When you hide behind a keyboard and computer screen, it’s easy to lie about who you are or what you’ve done. Almost anyone can go on the internet and say they’ve done this, that, and the other thing — and the veteran community is just as guilty of this.
There are shameless veterans everywhere who will go on the comments section and start shooting off lies faster than a GAU-8 Avenger dispenses 30mm rounds.
But honest veterans everywhere know the truth because they’ve been there and they know which lies are the most common.
1. Their occupational specialty
This one is just plain stupid. If you’re proud of your service, there’s absolutely no reason to lie about what you did while you were in. Everyone plays a part in the big picture, so nothing you did is better or worse than what someone else did. Maybe you didn’t go to combat — so what? Take pride in the fact that you helped others prepare for it.
There’s no way everyone was a special operator, right? (U.S. Air Force Photo by Tech. Sgt. Gregory Brook)
2. What they did “in-country”
No matter when or where troops are deployed, there tons of POGs out there who never see direct combat. For whatever reason, these veterans will lie to make their deployment sound like a Call of Duty mission. Maybe they feel ashamed. Or maybe they want to seem cool because they have that Afghanistan Campaign Medal on their chest but not a Combat Action Ribbon.
They’ll probably exaggerate a real situation with unrealistic details. (Activision’s Call of Duty: Ghosts)
3. How badass they are at shooting/fighting
If someone really is a great shooter, they’ll have proof. Someone who made rifle expert will have the badge to prove it and those who are just really good shots will have pictures of their targets.

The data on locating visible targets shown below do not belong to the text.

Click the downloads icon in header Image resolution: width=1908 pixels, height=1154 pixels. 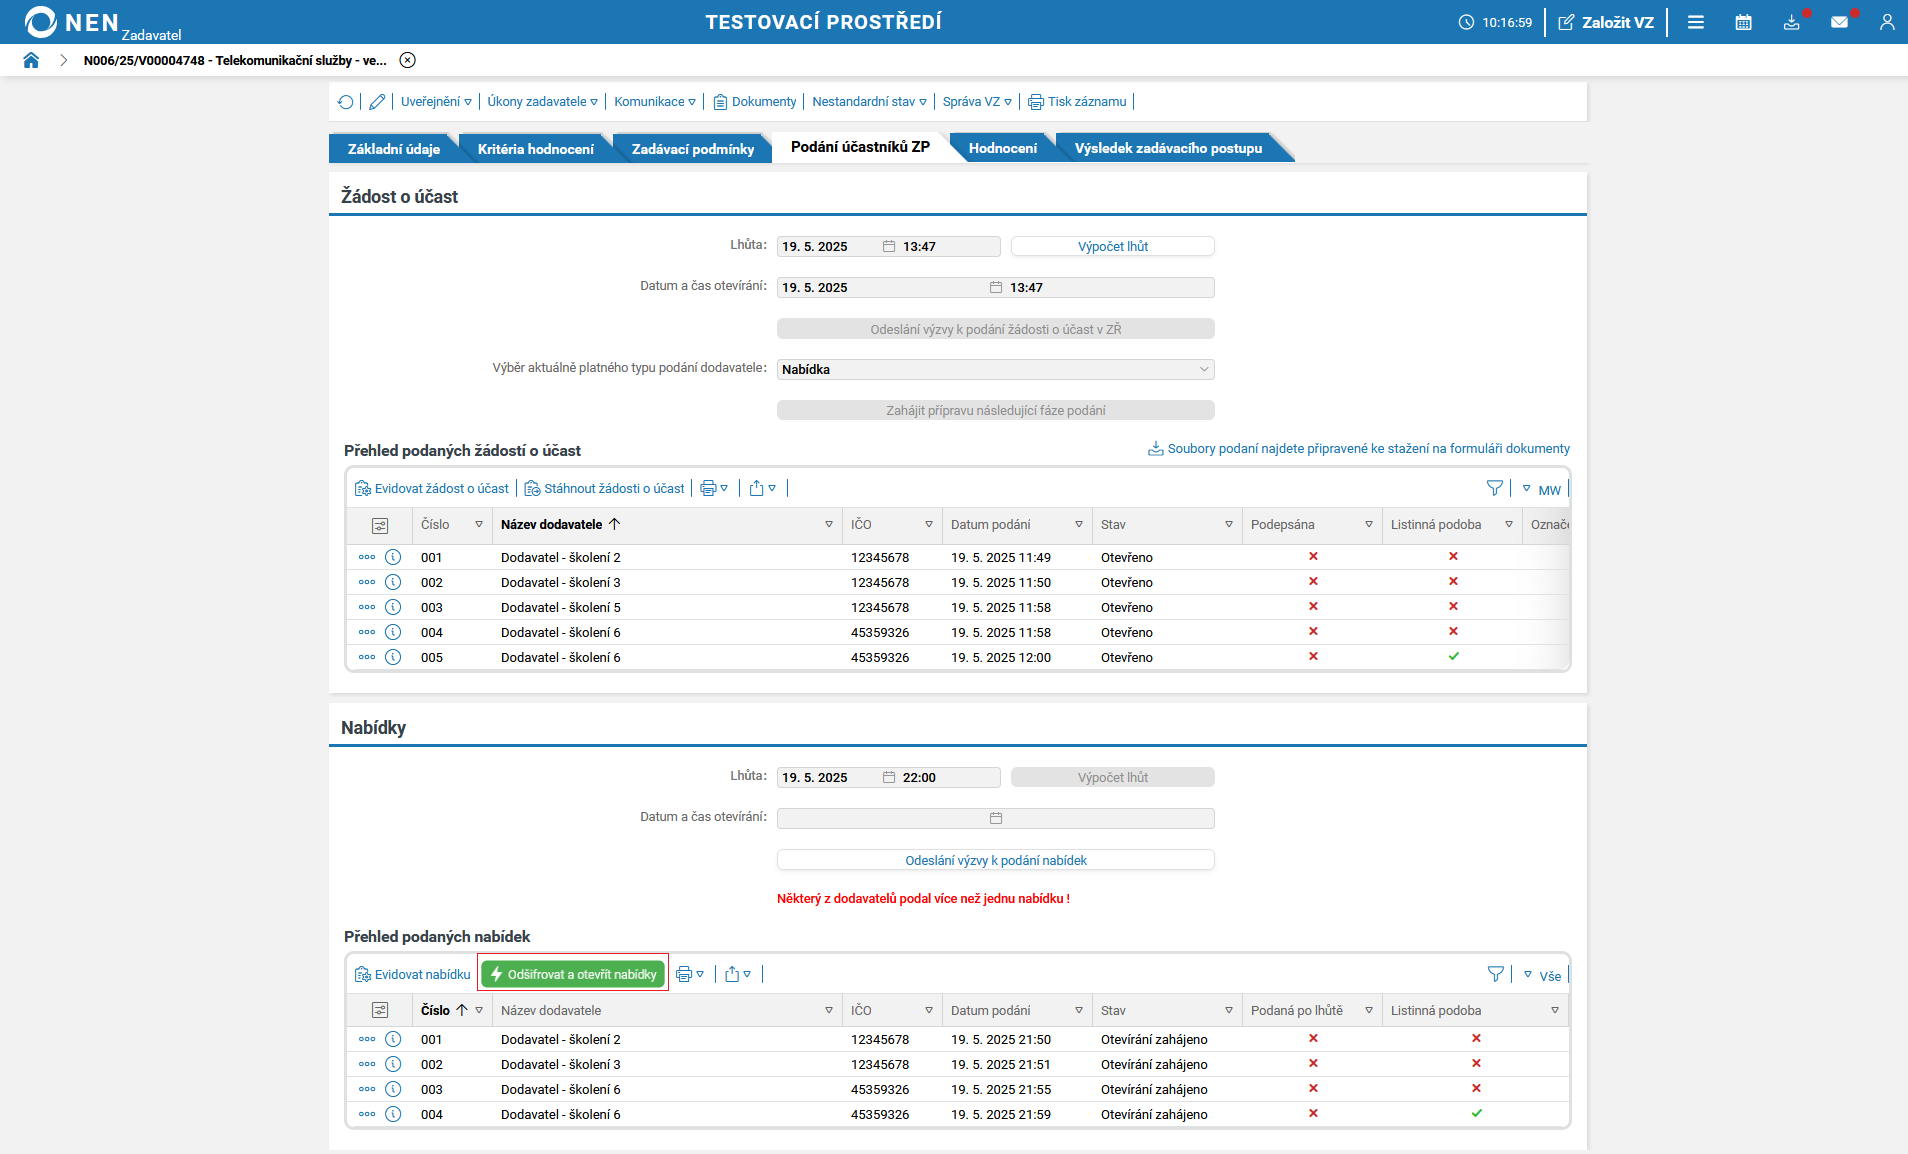(x=1791, y=22)
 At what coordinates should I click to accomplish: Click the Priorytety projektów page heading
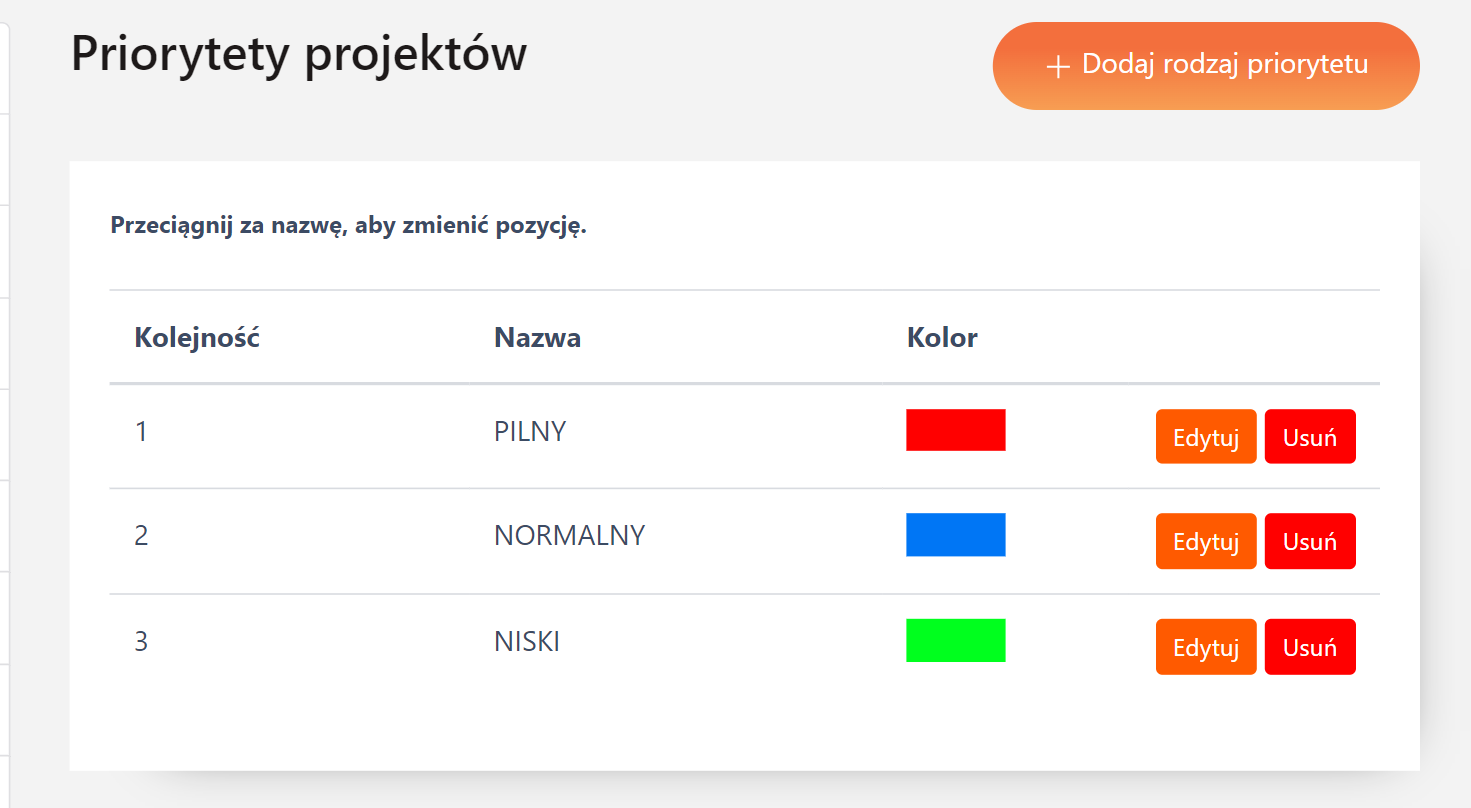(x=298, y=54)

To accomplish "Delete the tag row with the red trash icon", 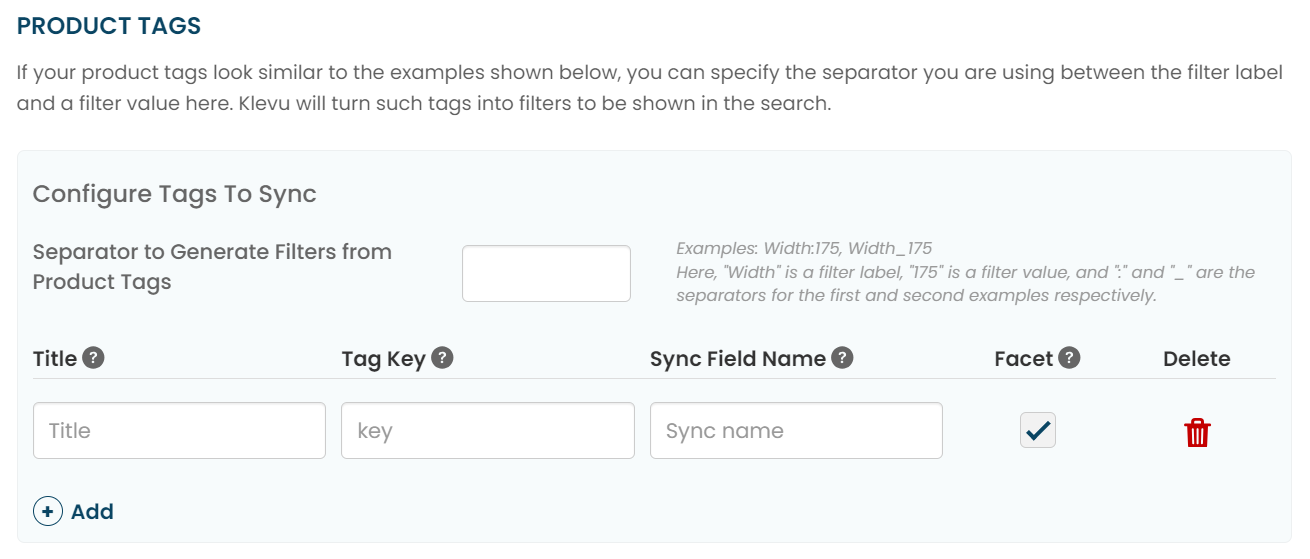I will (x=1197, y=433).
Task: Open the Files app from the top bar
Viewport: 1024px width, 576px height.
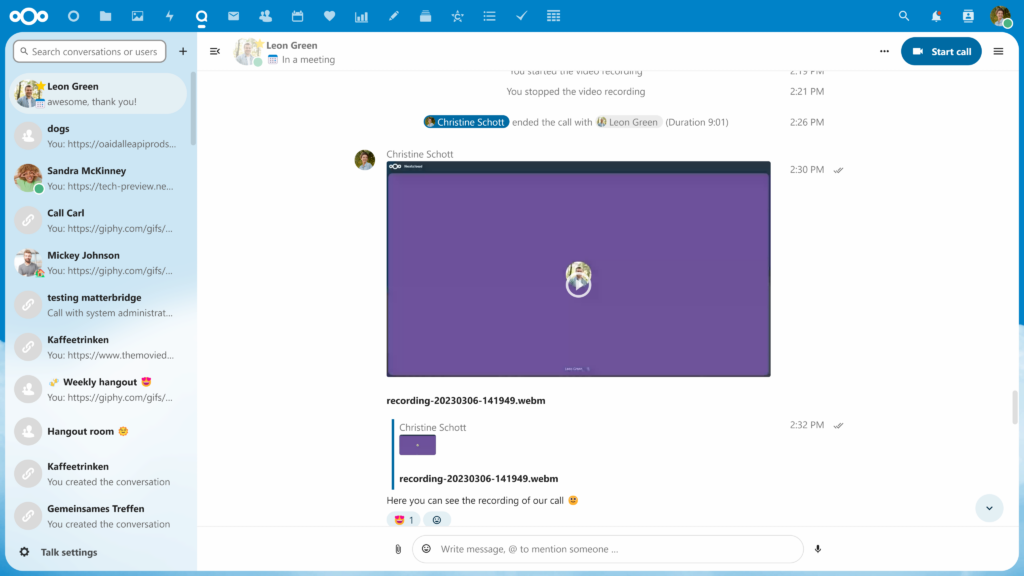Action: [104, 15]
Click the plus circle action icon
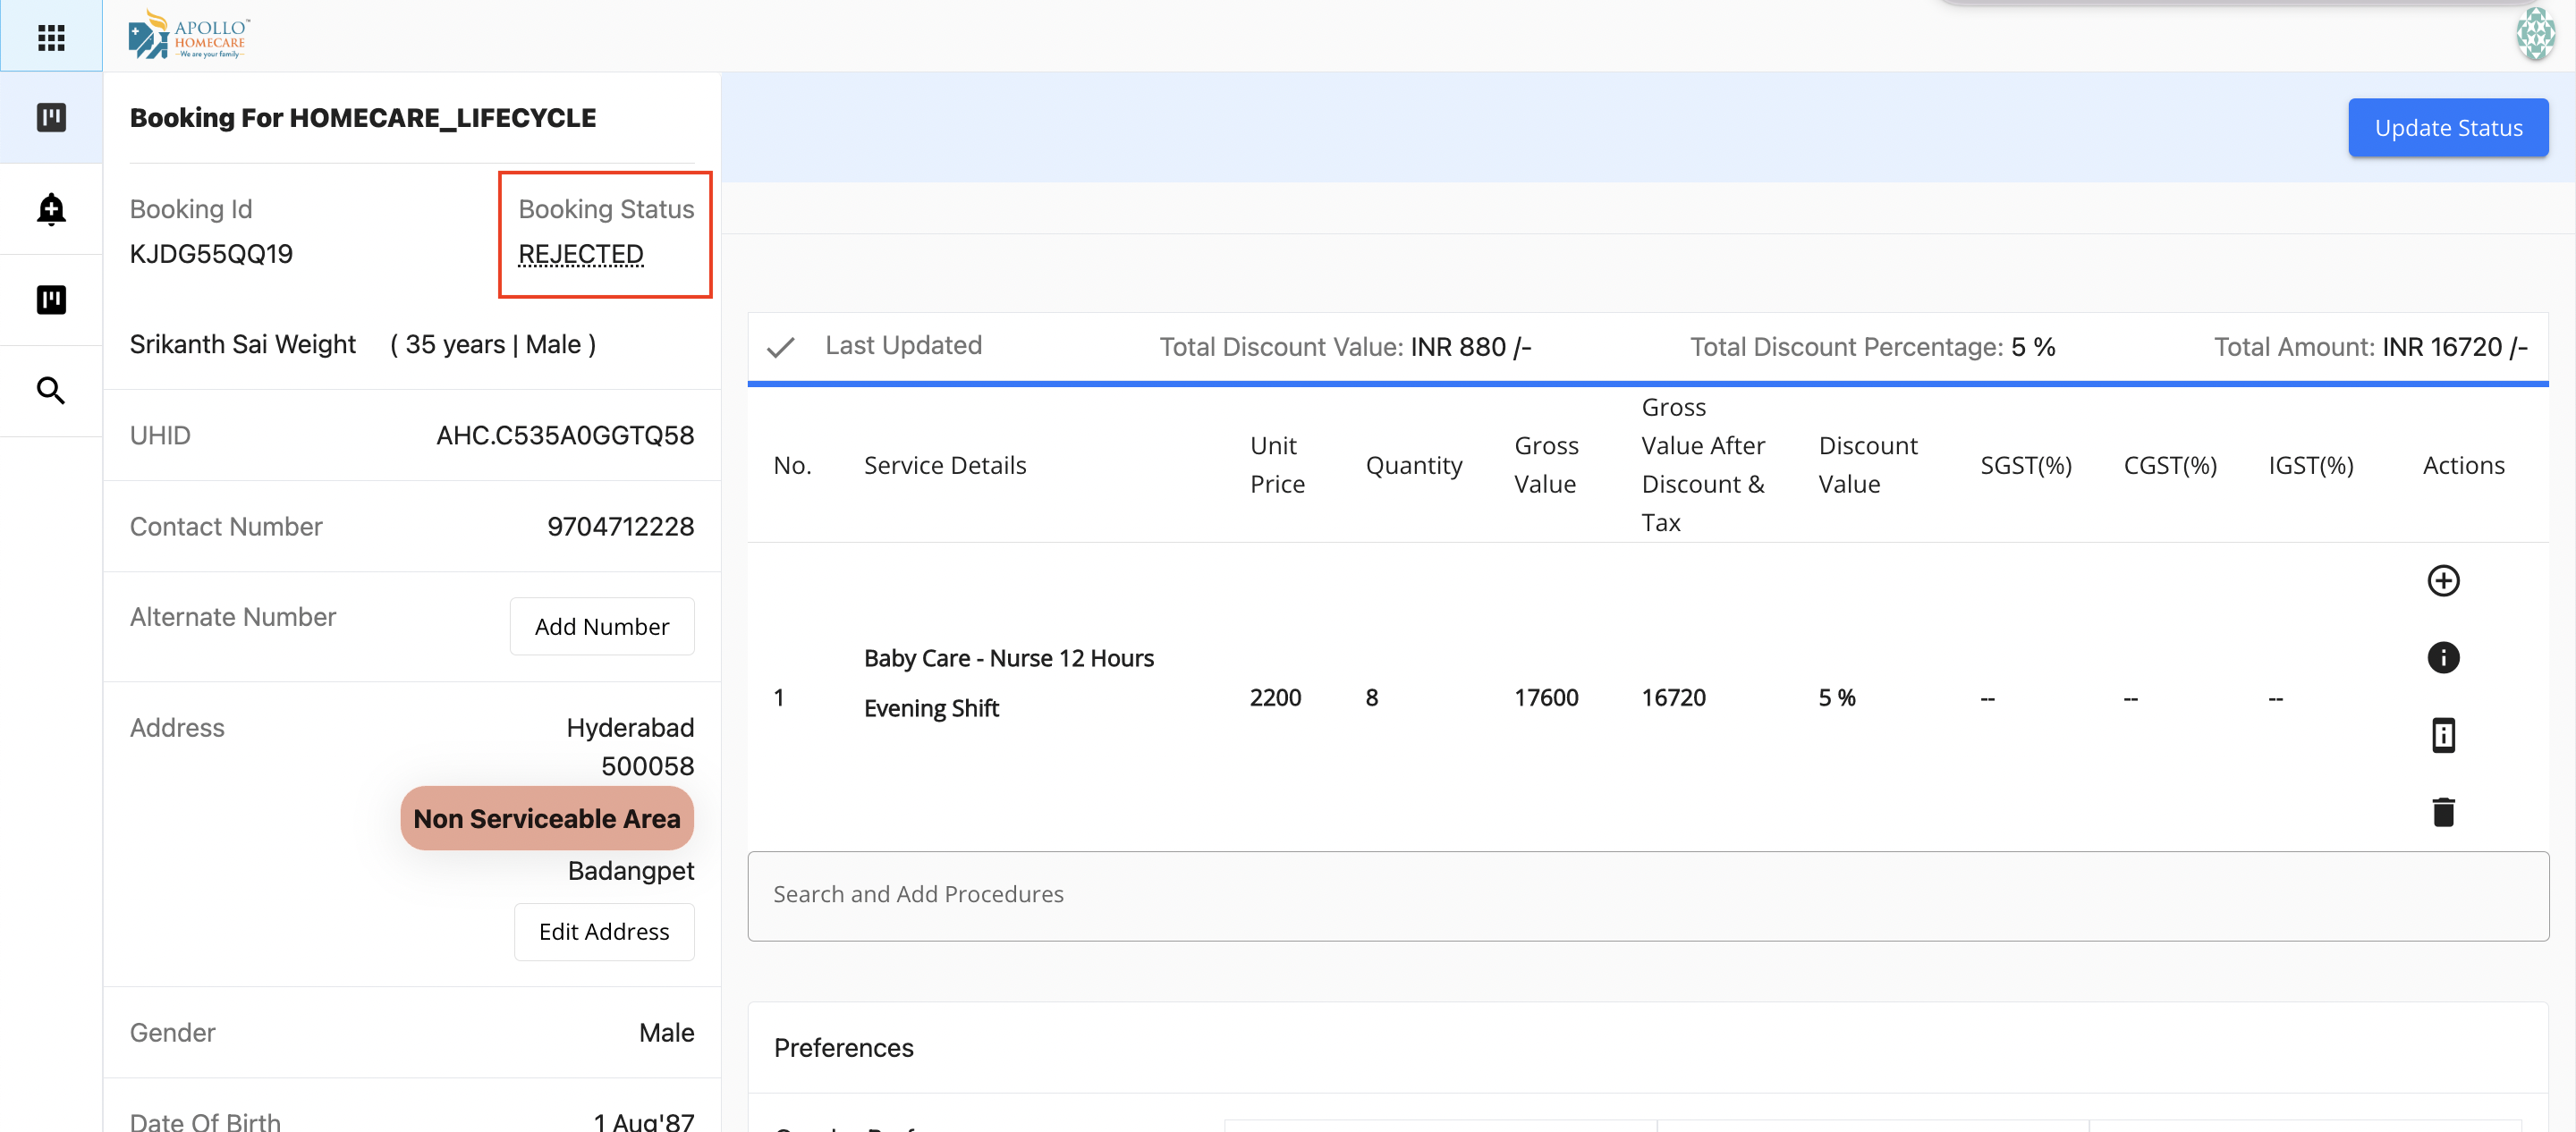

But veterans who were always garbage on the rifle range will not only lie about their skill but, when cornered, they’ll throw out excuses for why they didn’t do well on the range.
Your friends will know when they take you to a range. (CNN)
4. That time they were with Special Forces
POGs will read this and go, “but I was with Special Forces,” conveniently leaving out the fact that they were administrative specialists who just made sure the operators got paid on time. Chances are, they didn’t spend much time — if any — sleeping outside or eating MREs.
Yeah, you probably don’t operate…
Veterans who are insecure about their service will do everything mentioned above and then go on to say that they did a ton of other things. They’ll tell you about that one time they rescued a cat out of a tree or saved an Afghan child from a whole squad of Taliban while carrying their best friend on their back.
They’ll tell you Medal of Honor-worthy stories, but what they won’t tell you is that the cat was in the Patrol Base and their platoon commander ordered them to get it out — or that they couldn’t carry the wounded the whole way and the child was never there.
Everyone will know, and you’ll just look stupid.
6. How they handled the ‘peanut butter’ shot
Some veterans will go on the internet and make it seem like it was an easy day after they got the infamous peanut butter shot. But every other veteran knows damn-well they couldn’t sit down or walk properly because they were in so much pain.
Yeah, you didn’t just walk away from that peanut butter shot…
*Bonus* How much free time they had
Some veterans like to go online and claim that they were always “in the sh*t,” but everyone knows they had a ton of free time.
They probably spent an unholy amount of time watching adult films, playing video games, or playing cards with their buddies.